Processo de extradição de Rendeiro alvo de sabotagem, denuncia advogada

June Marks, advogada do ex-banqueiro, João Rendeiro, disse esta terça-feira que houve sabotagem no seu processo de extradição, avança o ‘Correio da Manhã’ (CM).

Segundo a mesma publicação, a responsável referiu que o processo de extradição de João Rendeiro, preso há mais de um mês na África do Sul, está em risco.

O processo, que estava mal selado, ainda não foi devolvido pelo Ministério Público da África Sul a Portugal, devido à oposição da defesa de João Rendeiro, sublinhou a advogada.

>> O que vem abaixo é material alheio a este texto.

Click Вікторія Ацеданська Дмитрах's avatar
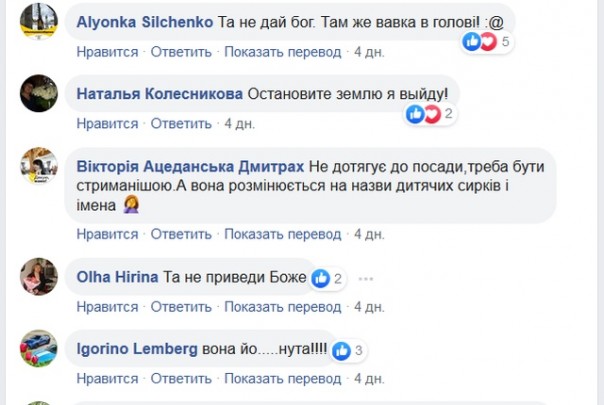The width and height of the screenshot is (604, 405). click(x=39, y=165)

“O documento não está autenticado de acordo com nossa lei e, como tal, é inválido e não pode ser usado. Não é possível corrigir um documento autenticado. Isto é a África do Sul. A nossa lei é diferente”, afirmou, citada pelo jornal.

A defesa disse ainda que na quinta-feira, dada da próxima audiência, vai alegar pela primeira vez em tribunal, no que diz respeito a esta questão. “Contestamos a validade dos documentos e podemos tentar intimar os procuradores portugueses a explicar esta questão”, adiantou.

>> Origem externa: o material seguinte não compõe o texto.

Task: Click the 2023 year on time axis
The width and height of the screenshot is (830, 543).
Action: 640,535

June Marks sublinhou também que vai apresentar uma “oposição agressiva” na audiência de quinta-feira. “Pretendo combater a extradição com todos os meios possíveis. Na verdade, eu não acho que eles vão gostar de mim”, concluiu.

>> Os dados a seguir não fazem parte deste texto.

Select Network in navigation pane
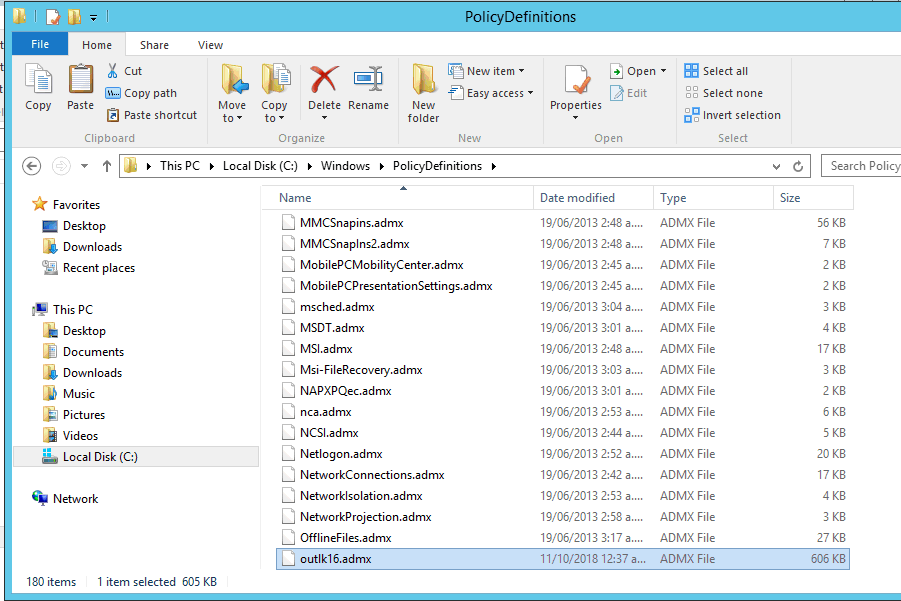This screenshot has width=901, height=601. tap(75, 498)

Recorde-se que o ex-banqueiro foi preso na manhã do dia 11 de dezembro em Durban, KwaZulu-Natal, África do Sul, por agentes do Bureau Nacional de Crime (NCB) da Interpol, em Pretória.

Condenado a 28 de setembro a três anos e seis meses de prisão efetiva num processo por crimes de burla qualificada, estava no estrangeiro e em parte incerta, fugido à justiça.

A 17 de dezembro de 2021, Rajesh Parshotam rejeitou libertar João Rendeiro sob caução, como pedia a defesa, pelo que o antigo presidente do BPP permanece em detenção provisória ao abrigo da convenção europeia de extradição de que Portugal e África do Sul são signatários.